Hocamızın yazmış olduğu 5 ciltlik “İslam’da Bilim ve Teknik” müzedeki aletleri tanıtmak için yazılmış mükemmel bir eserdir. Bu eserin gençlerin okuyacağı şekilde daha küçük hacimli ve uygun fiyatlı olarak yeniden basılması gerekir.
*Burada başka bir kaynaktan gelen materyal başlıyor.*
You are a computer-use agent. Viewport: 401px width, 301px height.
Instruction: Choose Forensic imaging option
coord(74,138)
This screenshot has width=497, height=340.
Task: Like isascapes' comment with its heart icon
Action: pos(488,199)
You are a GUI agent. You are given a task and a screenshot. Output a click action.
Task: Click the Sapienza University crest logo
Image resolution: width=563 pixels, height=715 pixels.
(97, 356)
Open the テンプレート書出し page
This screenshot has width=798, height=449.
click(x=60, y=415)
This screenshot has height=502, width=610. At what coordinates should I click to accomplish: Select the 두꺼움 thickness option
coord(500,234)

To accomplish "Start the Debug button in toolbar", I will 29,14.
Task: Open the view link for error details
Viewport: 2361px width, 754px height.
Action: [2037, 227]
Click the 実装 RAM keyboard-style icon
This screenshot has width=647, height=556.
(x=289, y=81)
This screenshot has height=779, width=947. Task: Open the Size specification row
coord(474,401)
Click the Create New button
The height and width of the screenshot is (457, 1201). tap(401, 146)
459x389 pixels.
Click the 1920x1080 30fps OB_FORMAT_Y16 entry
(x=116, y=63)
BU MÜZE BİLİM MERKEZİNE DÖNÜŞTÜRÜLMELİ

Müze denince aklımıza tarihin derinliklerinde kalan, günümüz için bir anlam ifade etmeyen ve sadece gezilip görülen sonra da unutulan objeler aklımıza gelir. Halbuki bu İslam Bilim Tarihi ve Teknoloji Müzesi tam bir "Hikmetevi" gibi öğrencilere, araştırmacılara ve geniş halk kitlelerine ışık saçmalı. Burası bilim ve araştırma merkezine dönüştürülerek, haftanın belli günlerinde seminerler, sunumlar, hatta uygulamalı gösteriler olmalı.

Bin bir emekle hazırlanan İslam Bilim Tarihi'ni kör gözlere dahi gösteren maketlerin nasıl çalıştığı, hangi teknolojik buluşlara kaynak olduğu ilgili uzmanlar tarafından anlatılmalı. Kısaca bu müze hayata geçirilmeli.

Bu müze her yaştan öğrencinin seviyesine uygun programlarla okulların bilim laboratuarı haline gelmeli. Okul bitip hayata atılan bir gencin aklında sınıf geçmek için çalıştığı dersler değil, ilginç ve eğlenceli hale getirilmiş bu bilim merkezinde gördükleri duydukları kalacaktır. Bu müzeye bir bilim ve kültür mirası olarak bakıp, gerçek manada eğitimin içine alabilirsek, hem ülkemiz hem gençlerimiz kazanacak hem de merhum Fuat Sezgin Hocamızın ruhu şad olacaktır.

SONUÇ

Yazımı en başta söz ettiğim Maarif Platformu Başkanı Osman Çakmak Hocamızın sözleri ile bitiriyorum.

"Kendi değerlerimizden beslenen üretken ve inşa edici bir eğitim sistemi kurmak için kolları sıvamalıyız. İhtiyaç duyduğumuz eğitim sistemi bize hem İslâm ve insan düşüncesini iyi öğretecek, hem de başka dünyalara, düşüncelere, medeniyetlere açılmamıza imkân tanıyacak derinlikte ve vüsatta olmalıdır. Öyle bir eğitim sistemi hazırlayalım ki ruh köklerimizden beslensin, dünyaya yeniden çaplı adamlar ve çığır açıcı fikir, sanat ve ahlâk akımları armağan etsin."